Saturday, May 31, 2014

Lessons from the VA:

A Reminder for the Nuclear Community

I hesitate a little to talk about the recent revelations from the Department of Veterans Affairs of apparent widespread falsification of records of patient waiting times.  There is still much we don't know about what happened and where the blame should be assigned.

However, as the story has unfolded in the past few days, I have been reflecting on nuclear safety culture and how it requires constant vigilance to maintain the standards we set to assure the safe operation of nuclear power plants.  I think it is timely to say a few things that are already apparent.  

In the nuclear community, we have established a principle that safety is paramount.  Further, we have realized that everyone has a stake in ensuring safety, that ensuring safety requires adherence to the rules and procedures, and that ensuring safety requires the willingness to stand up when necessary and identify when rules and procedures aren't being followed.
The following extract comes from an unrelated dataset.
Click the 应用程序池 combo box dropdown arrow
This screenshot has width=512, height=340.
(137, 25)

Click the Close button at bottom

Of course, as everyone knows, the understanding of what is required to ensure safety developed in response to instances where things went wrong because someone fabricated a maintenance report, or ignored a critical step in a procedure, or failed in some other way to adhere to the highest standards.  And as we also know, it is very easy to "fall off the wagon."  But overall, the nuclear industry has established and maintained high standards.
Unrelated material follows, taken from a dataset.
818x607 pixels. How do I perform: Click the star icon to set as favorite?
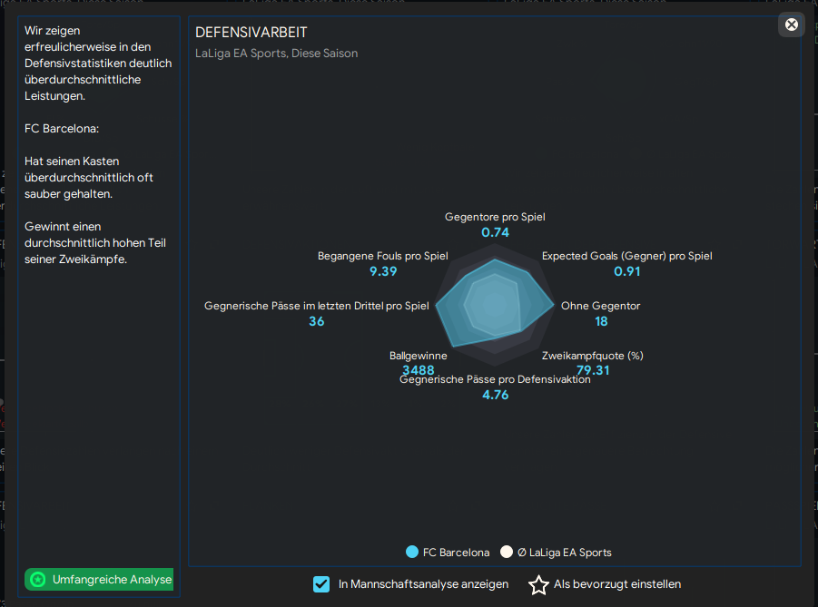539,585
Furthermore, management has learned that they get the performance they ask for, whether they ask explicitly or implicitly.  The nuclear industry has made great strides in creating an environment where, most of the time, employees feel free to report problems.
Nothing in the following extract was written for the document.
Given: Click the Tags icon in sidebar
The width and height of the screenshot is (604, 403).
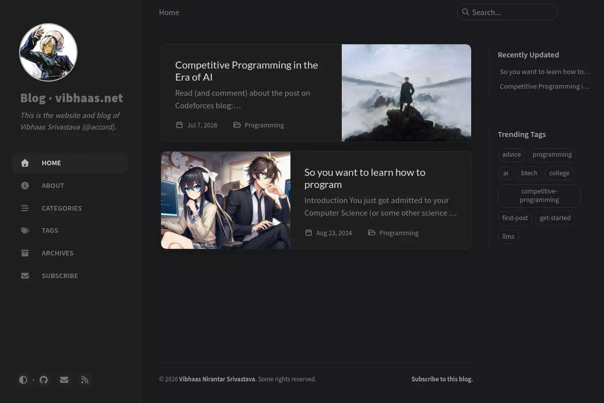Looking at the screenshot, I should tap(25, 230).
It is becoming increasingly obvious that other industries and other organizations need some of the same kinds of standards.  Whatever we learn from the VA fiasco in the future, it is already clear that staff and management were responding to a short-sighted focus on performance statistics and paying insufficient attention to other signals.  If it turns out that the problem was that the organization didn't have sufficient funding, staffing, and facilities in the first place, then what has happened is all the more tragic.

Whatever the outcome of this situation, I hope that the VA will look to the nuclear community for examples of how to create a culture where employees feel free to bring problems to the attention of management.  In the meantime, I hope the nuclear community will look at this example and reinforce their efforts to sustain that culture.